Reproduce exactly the line that contains "Image resolution: width=1024" and every line after it through the end of the records below, leaving out all pictures.

(Data to examine begins)

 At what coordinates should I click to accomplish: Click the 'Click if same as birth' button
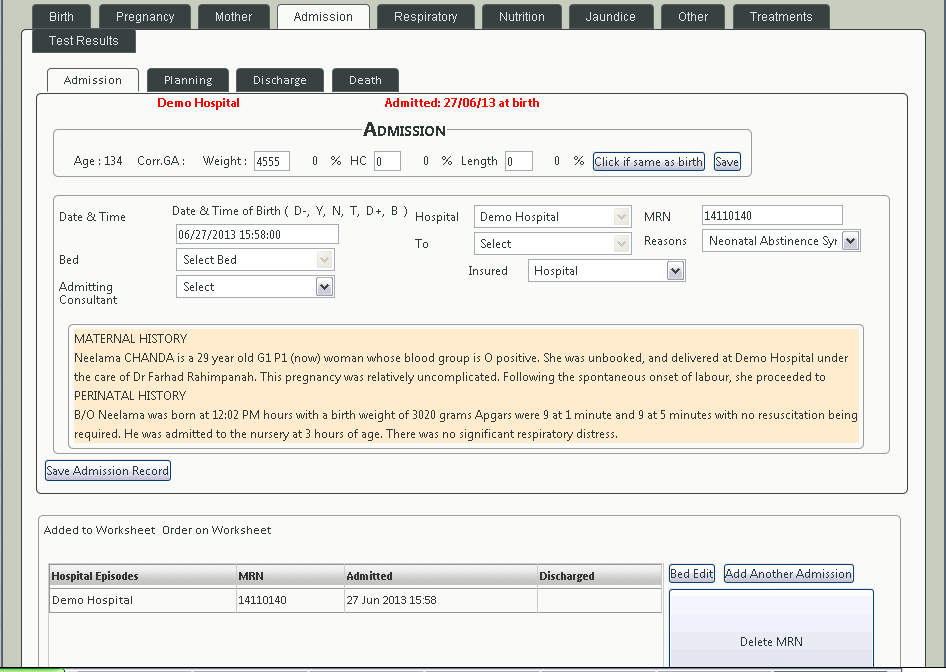[648, 162]
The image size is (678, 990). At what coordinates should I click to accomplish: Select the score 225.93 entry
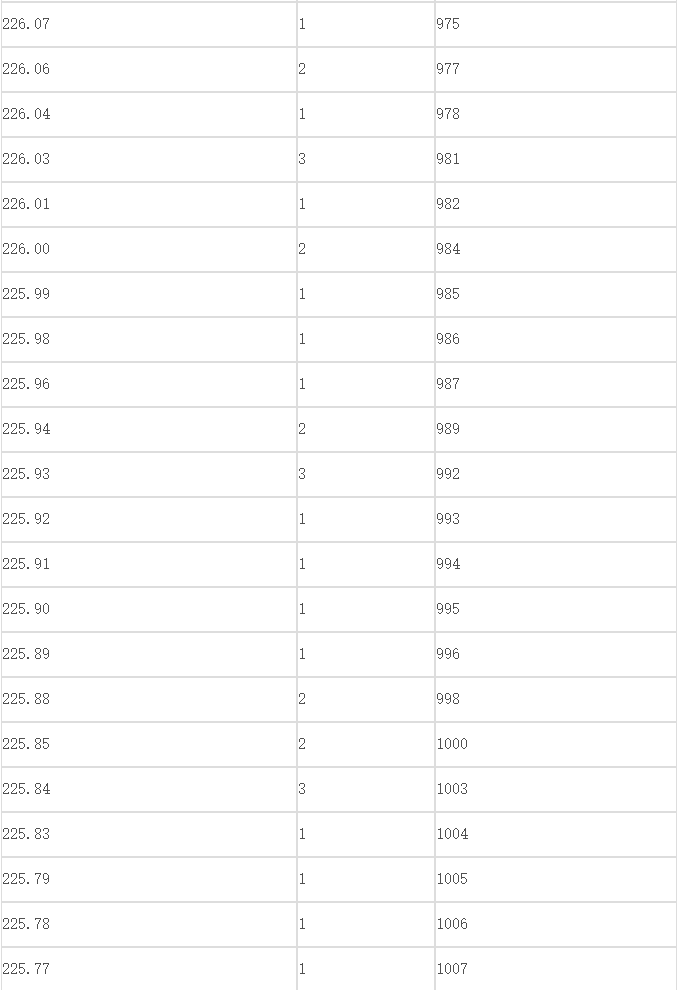149,474
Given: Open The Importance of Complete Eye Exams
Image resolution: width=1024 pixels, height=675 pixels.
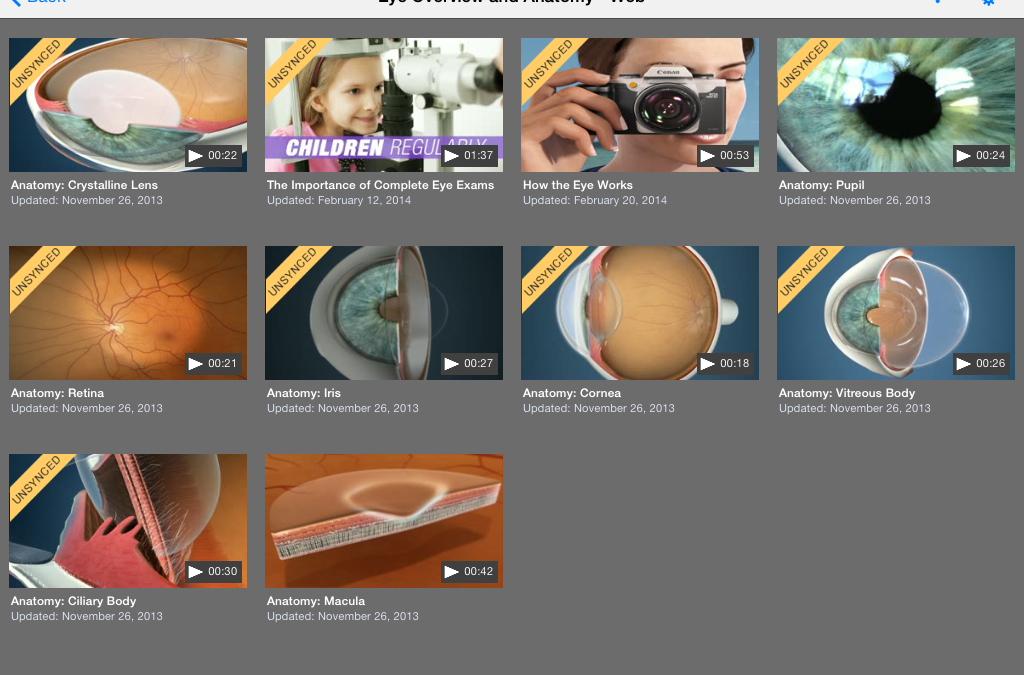Looking at the screenshot, I should 384,104.
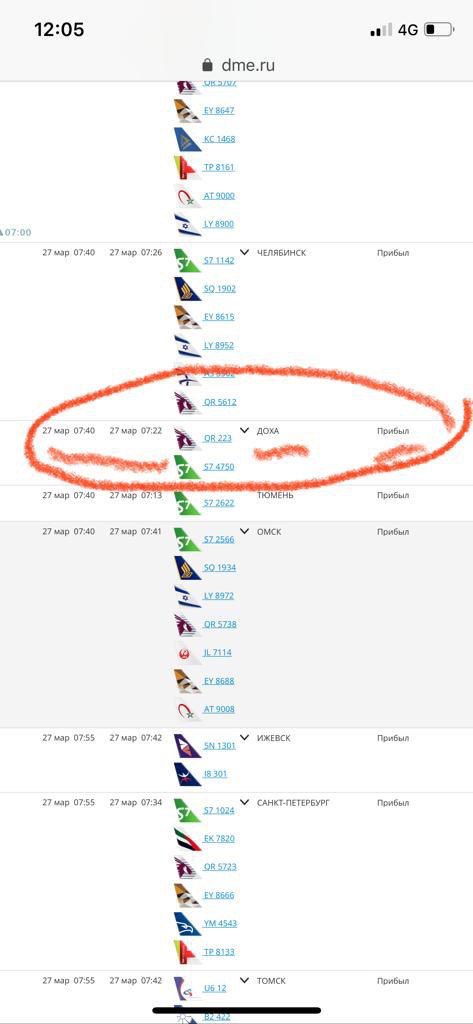473x1024 pixels.
Task: Collapse the Омск flight codeshare list
Action: (245, 531)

(Data to examine ends)

▶ Answer to this task
Image resolution: width=1024 pixels, height=675 pixels.
Looking at the screenshot, I should 384,104.
473x1024 pixels.
Task: Collapse the Омск flight codeshare list
Action: (245, 531)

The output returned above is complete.